Print the data that follows without changing a single word.

----------

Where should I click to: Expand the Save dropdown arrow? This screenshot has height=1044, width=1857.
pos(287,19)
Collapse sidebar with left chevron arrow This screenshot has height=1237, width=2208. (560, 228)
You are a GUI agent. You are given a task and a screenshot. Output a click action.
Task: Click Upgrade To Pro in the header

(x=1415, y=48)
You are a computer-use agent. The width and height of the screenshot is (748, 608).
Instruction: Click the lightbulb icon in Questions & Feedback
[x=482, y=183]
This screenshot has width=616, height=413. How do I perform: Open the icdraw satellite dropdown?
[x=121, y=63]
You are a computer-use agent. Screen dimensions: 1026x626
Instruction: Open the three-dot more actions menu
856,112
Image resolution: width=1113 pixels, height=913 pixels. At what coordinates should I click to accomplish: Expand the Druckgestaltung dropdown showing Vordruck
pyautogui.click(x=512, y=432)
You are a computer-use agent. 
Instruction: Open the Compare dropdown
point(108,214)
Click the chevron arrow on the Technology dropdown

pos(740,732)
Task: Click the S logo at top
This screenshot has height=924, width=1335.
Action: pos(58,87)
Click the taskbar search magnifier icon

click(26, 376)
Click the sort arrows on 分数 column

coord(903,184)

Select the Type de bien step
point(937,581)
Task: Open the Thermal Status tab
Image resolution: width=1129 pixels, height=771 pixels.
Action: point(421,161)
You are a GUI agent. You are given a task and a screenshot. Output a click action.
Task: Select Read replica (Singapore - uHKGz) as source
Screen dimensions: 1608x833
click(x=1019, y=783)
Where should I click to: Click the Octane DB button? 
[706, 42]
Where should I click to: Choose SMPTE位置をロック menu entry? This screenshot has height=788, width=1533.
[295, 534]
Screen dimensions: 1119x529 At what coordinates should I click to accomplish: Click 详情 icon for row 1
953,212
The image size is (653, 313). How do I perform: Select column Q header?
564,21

----------

• Expected answer:
Where should I click to: Expand the Save dropdown arrow? This screenshot has height=1044, width=1857.
pos(287,19)
Collapse sidebar with left chevron arrow This screenshot has height=1237, width=2208. (560, 228)
You are a GUI agent. You are given a task and a screenshot. Output a click action.
Task: Click Upgrade To Pro in the header

(x=1415, y=48)
You are a computer-use agent. The width and height of the screenshot is (748, 608).
Instruction: Click the lightbulb icon in Questions & Feedback
[x=482, y=183]
This screenshot has width=616, height=413. How do I perform: Open the icdraw satellite dropdown?
[x=121, y=63]
You are a computer-use agent. Screen dimensions: 1026x626
Instruction: Open the three-dot more actions menu
856,112
Image resolution: width=1113 pixels, height=913 pixels. At what coordinates should I click to accomplish: Expand the Druckgestaltung dropdown showing Vordruck
pyautogui.click(x=512, y=432)
You are a computer-use agent. 
Instruction: Open the Compare dropdown
point(108,214)
Click the chevron arrow on the Technology dropdown

pos(740,732)
Task: Click the S logo at top
This screenshot has height=924, width=1335.
Action: pos(58,87)
Click the taskbar search magnifier icon

click(26, 376)
Click the sort arrows on 分数 column

coord(903,184)

Select the Type de bien step
point(937,581)
Task: Open the Thermal Status tab
Image resolution: width=1129 pixels, height=771 pixels.
Action: point(421,161)
You are a GUI agent. You are given a task and a screenshot. Output a click action.
Task: Select Read replica (Singapore - uHKGz) as source
Screen dimensions: 1608x833
click(x=1019, y=783)
Where should I click to: Click the Octane DB button? 
[706, 42]
Where should I click to: Choose SMPTE位置をロック menu entry? This screenshot has height=788, width=1533.
[295, 534]
Screen dimensions: 1119x529 At what coordinates should I click to accomplish: Click 详情 icon for row 1
953,212
The image size is (653, 313). How do I perform: Select column Q header?
564,21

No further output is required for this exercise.